Collection entries
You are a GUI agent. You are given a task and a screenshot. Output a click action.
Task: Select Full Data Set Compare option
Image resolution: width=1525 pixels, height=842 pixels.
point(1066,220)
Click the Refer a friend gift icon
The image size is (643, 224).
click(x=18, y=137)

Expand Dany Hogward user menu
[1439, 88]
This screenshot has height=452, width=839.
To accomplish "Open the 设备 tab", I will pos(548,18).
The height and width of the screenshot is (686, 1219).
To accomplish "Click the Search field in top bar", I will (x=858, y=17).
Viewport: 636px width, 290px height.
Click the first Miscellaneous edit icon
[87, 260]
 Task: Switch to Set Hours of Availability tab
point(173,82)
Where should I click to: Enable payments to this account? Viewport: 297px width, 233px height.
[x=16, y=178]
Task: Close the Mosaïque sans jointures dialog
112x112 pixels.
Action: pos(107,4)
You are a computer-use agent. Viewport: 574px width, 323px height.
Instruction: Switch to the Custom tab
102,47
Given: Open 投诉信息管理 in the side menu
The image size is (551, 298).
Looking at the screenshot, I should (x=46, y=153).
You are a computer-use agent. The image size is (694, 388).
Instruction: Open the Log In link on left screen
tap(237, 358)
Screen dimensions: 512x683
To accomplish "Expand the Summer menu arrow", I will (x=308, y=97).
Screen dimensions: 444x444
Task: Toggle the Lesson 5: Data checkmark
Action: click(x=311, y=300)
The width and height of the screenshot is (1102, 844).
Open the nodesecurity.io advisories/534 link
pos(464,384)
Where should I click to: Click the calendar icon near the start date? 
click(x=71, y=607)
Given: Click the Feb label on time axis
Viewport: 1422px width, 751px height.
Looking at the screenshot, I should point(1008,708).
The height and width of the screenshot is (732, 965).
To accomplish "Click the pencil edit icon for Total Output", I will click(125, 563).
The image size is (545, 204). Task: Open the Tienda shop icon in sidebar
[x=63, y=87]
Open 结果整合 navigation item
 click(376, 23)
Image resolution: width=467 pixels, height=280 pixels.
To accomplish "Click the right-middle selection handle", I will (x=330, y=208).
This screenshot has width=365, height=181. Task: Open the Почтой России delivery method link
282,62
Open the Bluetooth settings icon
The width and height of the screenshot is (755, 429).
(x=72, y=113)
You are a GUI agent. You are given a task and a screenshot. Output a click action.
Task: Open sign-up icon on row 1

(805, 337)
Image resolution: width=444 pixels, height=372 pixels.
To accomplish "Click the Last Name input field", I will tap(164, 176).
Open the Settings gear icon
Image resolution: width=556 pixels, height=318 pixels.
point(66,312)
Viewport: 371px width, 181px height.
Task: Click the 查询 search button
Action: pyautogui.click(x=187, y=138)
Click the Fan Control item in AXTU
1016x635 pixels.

Work to complete: Where the data above reaches the line holding "Instruction: Switch to the Custom tab", begin printing, and stop after the line holding "Image resolution: width=467". Each line must be reproduced exactly, with nothing else added.

Exercise solution:
Instruction: Switch to the Custom tab
102,47
Given: Open 投诉信息管理 in the side menu
The image size is (551, 298).
Looking at the screenshot, I should (x=46, y=153).
You are a computer-use agent. The image size is (694, 388).
Instruction: Open the Log In link on left screen
tap(237, 358)
Screen dimensions: 512x683
To accomplish "Expand the Summer menu arrow", I will (x=308, y=97).
Screen dimensions: 444x444
Task: Toggle the Lesson 5: Data checkmark
Action: click(x=311, y=300)
The width and height of the screenshot is (1102, 844).
Open the nodesecurity.io advisories/534 link
pos(464,384)
Where should I click to: Click the calendar icon near the start date? 
click(x=71, y=607)
Given: Click the Feb label on time axis
Viewport: 1422px width, 751px height.
Looking at the screenshot, I should point(1008,708).
The height and width of the screenshot is (732, 965).
To accomplish "Click the pencil edit icon for Total Output", I will click(125, 563).
The image size is (545, 204). Task: Open the Tienda shop icon in sidebar
[x=63, y=87]
Open 结果整合 navigation item
 click(376, 23)
Image resolution: width=467 pixels, height=280 pixels.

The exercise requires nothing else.